Implementing this logic in each module would result in code replication. Therefore, we can wrap the conversion of IP or geographical coordinates into city information into a separate service for other modules to use. In other words, we can extract common services unrelated to the business and sink them into separate services.

By splitting the system according to the two methods mentioned above, each service has cohesive functionality, clear responsibilities for maintainers, and adding new functionality only requires testing their own service. If a service has issues, it can also reduce the impact on other services through service circuit breaking and degradation (I will explain this systematically in Lesson 34).

In addition, since each service is only a subset of the original system, the codebase is much smaller compared to the original system, leading to faster build speeds.

Of course, after microservices are implemented, the original monolithic system is divided into multiple sub-services, which introduces additional problems in both development and operation. What are these problems? How can we solve them? In the next lesson, I will guide you through understanding them.

Summary of the Course #

In this class, I mainly introduced to you the considerations for implementing microservices in actual business scenarios. In fact, the system’s QPS (Queries Per Second) is not the determining factor. I have summarized the influencing factors as follows:

  1. Expandability issues with the resources used in the system, especially bottlenecks in database connections.
  2. Maintaining a single codebase for a large team leads to reduced development efficiency and increased development costs.
  3. Increasing deployment costs.

From this, you should have some realizations: In the early and middle stages of architecture evolution, performance, availability, and scalability are the main goals we pursue. High performance and availability provide users with a better experience, and scalability allows us to handle larger levels of concurrency. However, as the system grows larger and the team size increases, we have to consider cost.

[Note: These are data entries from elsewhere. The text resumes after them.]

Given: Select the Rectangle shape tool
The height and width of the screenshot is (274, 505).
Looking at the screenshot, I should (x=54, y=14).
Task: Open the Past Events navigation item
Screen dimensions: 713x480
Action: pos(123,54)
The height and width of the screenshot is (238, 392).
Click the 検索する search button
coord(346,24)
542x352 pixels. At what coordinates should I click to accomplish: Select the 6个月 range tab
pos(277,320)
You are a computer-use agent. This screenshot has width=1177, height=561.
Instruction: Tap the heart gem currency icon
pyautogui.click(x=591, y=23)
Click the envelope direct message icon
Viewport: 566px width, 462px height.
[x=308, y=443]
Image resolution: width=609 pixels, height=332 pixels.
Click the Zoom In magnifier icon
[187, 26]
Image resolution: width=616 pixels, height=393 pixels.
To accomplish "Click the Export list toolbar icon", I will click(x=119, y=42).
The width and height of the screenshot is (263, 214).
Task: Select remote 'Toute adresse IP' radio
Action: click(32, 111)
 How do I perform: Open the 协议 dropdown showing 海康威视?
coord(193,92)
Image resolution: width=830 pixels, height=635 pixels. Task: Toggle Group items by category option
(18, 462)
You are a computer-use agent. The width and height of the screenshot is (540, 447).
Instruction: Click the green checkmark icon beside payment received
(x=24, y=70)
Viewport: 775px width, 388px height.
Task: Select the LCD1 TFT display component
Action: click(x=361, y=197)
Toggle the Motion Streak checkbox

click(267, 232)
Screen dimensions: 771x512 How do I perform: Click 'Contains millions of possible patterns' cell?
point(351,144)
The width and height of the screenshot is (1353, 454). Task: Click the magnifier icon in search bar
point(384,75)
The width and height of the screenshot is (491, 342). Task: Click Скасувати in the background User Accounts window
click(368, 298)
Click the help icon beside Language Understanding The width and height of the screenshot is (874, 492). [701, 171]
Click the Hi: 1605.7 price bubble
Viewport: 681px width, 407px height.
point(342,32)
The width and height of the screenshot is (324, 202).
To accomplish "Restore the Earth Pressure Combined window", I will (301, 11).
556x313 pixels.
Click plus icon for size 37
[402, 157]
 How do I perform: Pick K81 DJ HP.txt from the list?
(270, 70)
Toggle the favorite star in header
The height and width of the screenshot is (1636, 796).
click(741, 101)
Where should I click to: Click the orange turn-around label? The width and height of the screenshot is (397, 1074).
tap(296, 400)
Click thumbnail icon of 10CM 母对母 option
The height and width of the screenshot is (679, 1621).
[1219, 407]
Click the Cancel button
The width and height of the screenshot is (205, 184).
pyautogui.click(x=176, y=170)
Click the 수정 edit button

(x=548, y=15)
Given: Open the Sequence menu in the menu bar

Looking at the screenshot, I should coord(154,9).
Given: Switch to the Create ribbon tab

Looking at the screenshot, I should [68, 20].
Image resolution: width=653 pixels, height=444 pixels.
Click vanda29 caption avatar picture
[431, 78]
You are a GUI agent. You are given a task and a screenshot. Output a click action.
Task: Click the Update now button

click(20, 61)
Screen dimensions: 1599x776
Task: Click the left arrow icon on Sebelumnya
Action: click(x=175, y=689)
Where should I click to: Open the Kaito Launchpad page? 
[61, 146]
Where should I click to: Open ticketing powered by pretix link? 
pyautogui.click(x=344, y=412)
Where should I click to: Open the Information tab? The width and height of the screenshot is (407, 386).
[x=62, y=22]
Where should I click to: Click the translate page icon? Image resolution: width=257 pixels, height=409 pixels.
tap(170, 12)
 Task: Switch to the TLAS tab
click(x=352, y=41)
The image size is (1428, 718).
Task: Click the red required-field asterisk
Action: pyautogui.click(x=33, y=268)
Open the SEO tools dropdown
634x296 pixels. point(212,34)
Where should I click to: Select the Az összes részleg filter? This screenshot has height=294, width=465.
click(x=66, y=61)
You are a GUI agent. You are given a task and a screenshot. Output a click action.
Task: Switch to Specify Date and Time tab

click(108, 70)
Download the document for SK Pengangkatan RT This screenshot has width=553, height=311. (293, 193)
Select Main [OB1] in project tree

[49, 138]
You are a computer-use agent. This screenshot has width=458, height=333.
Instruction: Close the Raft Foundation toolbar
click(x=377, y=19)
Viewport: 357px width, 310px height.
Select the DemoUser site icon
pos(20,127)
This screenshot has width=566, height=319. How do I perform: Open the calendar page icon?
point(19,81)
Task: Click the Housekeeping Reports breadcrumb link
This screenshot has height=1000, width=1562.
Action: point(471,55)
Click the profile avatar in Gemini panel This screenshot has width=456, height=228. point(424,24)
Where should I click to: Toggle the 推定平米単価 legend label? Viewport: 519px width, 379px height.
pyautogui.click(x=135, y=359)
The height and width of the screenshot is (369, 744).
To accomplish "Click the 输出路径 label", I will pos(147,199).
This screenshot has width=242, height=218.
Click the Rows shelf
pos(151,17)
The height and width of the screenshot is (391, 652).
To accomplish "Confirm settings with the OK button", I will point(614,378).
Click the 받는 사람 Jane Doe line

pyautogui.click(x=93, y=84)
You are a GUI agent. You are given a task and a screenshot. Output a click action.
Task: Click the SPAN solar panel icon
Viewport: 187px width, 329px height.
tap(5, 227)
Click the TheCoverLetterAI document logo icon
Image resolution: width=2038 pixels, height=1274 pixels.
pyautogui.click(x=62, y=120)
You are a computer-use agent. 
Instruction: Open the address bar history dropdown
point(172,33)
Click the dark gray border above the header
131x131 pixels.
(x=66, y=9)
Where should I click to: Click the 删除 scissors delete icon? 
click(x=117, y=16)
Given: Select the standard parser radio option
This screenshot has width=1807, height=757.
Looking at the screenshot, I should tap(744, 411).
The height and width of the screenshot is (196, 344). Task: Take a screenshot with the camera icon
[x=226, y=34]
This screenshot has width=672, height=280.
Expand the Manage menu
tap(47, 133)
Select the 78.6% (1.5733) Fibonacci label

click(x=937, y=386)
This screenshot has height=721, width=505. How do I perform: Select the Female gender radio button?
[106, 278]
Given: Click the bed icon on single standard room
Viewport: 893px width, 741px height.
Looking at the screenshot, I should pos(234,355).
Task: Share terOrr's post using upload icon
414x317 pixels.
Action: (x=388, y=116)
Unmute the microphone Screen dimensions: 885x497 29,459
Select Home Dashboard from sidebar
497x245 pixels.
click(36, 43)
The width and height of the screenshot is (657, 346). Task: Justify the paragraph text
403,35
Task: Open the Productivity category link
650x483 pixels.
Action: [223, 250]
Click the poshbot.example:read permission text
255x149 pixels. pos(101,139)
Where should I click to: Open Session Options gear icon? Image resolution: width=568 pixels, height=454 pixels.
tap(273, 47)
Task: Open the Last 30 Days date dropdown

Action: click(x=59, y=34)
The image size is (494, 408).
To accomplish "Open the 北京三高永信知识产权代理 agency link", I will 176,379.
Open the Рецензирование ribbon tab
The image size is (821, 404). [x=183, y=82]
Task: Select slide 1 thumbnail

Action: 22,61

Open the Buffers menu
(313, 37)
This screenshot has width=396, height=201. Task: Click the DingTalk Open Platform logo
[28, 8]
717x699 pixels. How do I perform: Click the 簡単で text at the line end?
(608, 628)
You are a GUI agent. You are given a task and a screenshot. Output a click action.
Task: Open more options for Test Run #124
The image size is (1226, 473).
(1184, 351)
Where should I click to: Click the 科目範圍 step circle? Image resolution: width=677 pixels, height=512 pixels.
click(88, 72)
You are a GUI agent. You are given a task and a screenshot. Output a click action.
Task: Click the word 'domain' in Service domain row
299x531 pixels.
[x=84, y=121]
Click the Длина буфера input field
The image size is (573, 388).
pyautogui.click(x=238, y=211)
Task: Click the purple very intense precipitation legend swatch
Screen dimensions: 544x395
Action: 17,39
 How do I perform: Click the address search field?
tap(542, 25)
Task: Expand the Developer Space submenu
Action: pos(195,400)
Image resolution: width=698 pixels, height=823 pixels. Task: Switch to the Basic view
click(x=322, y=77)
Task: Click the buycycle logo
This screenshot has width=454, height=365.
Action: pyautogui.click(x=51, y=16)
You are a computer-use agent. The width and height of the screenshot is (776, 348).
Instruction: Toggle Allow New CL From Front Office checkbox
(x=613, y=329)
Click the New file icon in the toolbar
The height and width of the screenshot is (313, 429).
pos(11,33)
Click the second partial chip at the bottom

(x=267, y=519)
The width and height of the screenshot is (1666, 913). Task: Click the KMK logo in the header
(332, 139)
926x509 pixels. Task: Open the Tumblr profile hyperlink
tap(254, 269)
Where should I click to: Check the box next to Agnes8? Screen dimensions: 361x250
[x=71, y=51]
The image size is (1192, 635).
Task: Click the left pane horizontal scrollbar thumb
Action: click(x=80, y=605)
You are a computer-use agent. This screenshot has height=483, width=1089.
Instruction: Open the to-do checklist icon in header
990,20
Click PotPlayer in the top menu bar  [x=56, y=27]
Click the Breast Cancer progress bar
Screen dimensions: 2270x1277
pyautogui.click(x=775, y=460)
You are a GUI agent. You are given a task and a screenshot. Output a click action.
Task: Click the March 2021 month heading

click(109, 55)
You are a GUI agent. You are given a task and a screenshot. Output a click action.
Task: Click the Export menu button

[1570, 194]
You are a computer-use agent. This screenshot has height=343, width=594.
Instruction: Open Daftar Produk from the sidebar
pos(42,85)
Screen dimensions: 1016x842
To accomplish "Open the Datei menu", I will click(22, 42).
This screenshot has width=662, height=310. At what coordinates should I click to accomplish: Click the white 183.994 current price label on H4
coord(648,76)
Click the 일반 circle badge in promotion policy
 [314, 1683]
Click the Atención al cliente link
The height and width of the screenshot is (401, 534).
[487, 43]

The term “cost” here has a complex meaning. It not only represents the cost of purchasing servers but also includes development teams, internal development costs, communication costs, operations and maintenance costs, and so on. Sometimes cost can become a decisive factor in architecture design.

For example, if you are building a live streaming system, in addition to focusing on the streaming speed, you also need to consider CDN costs. Another example is when you are a team leader, in addition to pushing forward normal feature development, you also need to consider improving the toolchain and increasing the development efficiency of engineers to reduce development costs.

This is easy to understand. If your tool saves 10 minutes per person per day in a team of 100 people, that would add up to nearly 17 hours, which is almost equivalent to adding 2 person-hours. It is based on considerations of improving scalability and reducing costs that we eventually embarked on the path of microservices.